Teenage Jessilyn, motherless since birth and suddenly fatherless, too, abandons her family's ranch in 1885 to find her outlaw older brother, Noah. So limited are Jessilyn's possibilities as a girl that she disguises herself as a man for the journey west, a transition made smoother by her ace shooting skills. Larison gifts Jess with a strong voice to narrate her own story: "I ain't never been the kind to pity myself, ain't no profit in it." Jess' treacherous mission brings out survival instincts that are barely stronger than her horror over the brutality it requires. When she, as Jesse Straight, is hired as a guardsman for a powerful governor with a personal vendetta against Noah, Jess' identities could collide in a dangerous way; and if she finds him, will Noah even see his little sister in her anymore? Larison (Holding Lies, 2011) writes the novel's many action scenes with restraint, and adds considerations of race, class, and religion to Jess' realizations about gender. Larison's western epic has wide appeal and is already in development for film. 

 

James: A Novel by Percival Everett
James is a retelling of The Adventures of Huckleberry Finn, both harrowing and ferociously funny, told from the enslaved Jim's point of view.
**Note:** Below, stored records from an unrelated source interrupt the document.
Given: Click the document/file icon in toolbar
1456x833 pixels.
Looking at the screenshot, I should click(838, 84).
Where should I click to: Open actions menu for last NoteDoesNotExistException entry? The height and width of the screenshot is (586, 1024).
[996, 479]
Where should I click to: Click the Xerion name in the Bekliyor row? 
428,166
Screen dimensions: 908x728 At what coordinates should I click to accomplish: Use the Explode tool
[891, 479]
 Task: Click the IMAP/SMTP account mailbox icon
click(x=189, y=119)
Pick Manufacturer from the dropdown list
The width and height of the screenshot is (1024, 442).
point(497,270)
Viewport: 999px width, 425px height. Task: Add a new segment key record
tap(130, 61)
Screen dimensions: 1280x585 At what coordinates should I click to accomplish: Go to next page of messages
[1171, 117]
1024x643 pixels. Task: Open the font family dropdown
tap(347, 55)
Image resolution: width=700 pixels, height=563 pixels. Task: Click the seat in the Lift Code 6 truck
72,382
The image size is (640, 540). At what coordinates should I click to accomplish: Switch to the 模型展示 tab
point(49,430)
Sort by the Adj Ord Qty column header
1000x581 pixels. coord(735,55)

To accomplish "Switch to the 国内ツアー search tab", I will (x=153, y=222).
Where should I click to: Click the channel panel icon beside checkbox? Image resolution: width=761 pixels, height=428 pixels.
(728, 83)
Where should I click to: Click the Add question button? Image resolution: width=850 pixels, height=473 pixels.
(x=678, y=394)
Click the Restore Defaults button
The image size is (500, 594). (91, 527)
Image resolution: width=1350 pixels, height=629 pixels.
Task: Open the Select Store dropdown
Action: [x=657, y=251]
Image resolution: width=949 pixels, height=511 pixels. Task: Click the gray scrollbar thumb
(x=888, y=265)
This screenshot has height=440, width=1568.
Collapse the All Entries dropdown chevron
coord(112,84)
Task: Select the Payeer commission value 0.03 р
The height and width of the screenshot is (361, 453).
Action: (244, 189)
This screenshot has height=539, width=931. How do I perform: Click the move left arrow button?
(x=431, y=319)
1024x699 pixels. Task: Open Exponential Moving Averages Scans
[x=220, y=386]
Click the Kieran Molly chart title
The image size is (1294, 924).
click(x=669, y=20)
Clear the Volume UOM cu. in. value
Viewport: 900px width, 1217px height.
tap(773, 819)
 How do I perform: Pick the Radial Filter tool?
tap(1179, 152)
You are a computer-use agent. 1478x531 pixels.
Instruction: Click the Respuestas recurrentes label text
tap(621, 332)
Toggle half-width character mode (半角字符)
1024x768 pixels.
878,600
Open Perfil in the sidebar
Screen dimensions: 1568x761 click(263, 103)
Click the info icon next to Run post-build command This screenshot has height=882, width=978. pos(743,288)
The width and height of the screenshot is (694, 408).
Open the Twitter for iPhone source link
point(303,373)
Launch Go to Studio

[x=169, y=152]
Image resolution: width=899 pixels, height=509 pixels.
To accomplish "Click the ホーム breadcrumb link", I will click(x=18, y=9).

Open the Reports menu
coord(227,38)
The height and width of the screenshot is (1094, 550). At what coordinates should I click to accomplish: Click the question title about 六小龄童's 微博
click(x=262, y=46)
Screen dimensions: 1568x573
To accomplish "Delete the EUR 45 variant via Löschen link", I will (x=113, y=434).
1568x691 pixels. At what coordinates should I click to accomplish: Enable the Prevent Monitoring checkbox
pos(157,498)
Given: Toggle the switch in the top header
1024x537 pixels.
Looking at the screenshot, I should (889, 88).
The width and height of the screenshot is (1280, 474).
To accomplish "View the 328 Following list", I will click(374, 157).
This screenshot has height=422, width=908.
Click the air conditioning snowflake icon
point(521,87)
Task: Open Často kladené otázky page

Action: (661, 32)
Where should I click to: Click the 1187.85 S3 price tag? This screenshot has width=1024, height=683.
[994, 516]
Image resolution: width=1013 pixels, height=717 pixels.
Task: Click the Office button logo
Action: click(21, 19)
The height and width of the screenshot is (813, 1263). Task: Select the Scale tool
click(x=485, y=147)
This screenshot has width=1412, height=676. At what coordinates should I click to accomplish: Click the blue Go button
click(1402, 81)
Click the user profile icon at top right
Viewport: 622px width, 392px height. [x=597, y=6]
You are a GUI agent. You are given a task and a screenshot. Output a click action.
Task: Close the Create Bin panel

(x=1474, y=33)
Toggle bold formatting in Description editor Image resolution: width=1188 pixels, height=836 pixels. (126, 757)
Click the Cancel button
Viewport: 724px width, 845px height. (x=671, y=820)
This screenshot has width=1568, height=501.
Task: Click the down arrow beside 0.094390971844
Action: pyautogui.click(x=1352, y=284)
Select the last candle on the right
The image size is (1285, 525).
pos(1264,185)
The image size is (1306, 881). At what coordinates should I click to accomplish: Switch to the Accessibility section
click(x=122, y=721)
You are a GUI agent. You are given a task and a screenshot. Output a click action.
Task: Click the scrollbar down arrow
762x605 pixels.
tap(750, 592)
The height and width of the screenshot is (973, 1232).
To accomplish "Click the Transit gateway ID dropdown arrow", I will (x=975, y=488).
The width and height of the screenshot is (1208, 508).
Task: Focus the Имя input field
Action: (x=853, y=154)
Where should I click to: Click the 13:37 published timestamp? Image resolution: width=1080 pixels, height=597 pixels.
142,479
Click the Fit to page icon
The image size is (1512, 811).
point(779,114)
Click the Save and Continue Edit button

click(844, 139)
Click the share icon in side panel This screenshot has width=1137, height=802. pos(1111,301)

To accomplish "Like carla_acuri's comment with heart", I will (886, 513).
When the enslaved Jim overhears that he is about to be sold to a man in New Orleans, separated from his wife and daughter forever, he decides to hide on nearby Jackson Island until he can formulate a plan. Meanwhile, Huck Finn has faked his own death to escape his violent father, recently returned to town. As all readers of American literature know, thus begins the dangerous and transcendent journey by raft down the Mississippi River toward the elusive and too-often-unreliable promise of the Free States and beyond. While many narrative set pieces of The Adventures of Huckleberry Finn remain in place (floods and storms, stumbling across both unexpected death and unexpected treasure in the myriad stopping points along the river's banks, encountering the scam artists posing as the Duke and Dauphin...), Jim's agency, intelligence, and compassion are shown in a radically new light. 

 

All the Colors of the Dark by Chris Whitaker
From the New York Times bestselling author of We Begin at the End comes an epic novel about a man fixated on finding a missing woman and the FBI agent on his tail, who might be even more obsessed than he is. 1975 is a time of change in America. The Vietnam War is ending. Muhammad Ali is fighting Joe Frazier. And in the small town of Monta Clare, Missouri, girls are disappearing. When the daughter of a wealthy family is targeted, the most unlikely hero emerges--Patch, a local boy, who saves the girl, and, in doing so, leaves heartache in his wake. Patch and those who love him soon discover that the line between triumph and tragedy has never been finer. And that their search for answers will lead them to truths that could mean losing one another. A missing person mystery, a serial killer thriller, a love story, a unique twist on each, Chris Whitaker has written a novel about what lurks in the shadows of obsession and the blinding light of hope.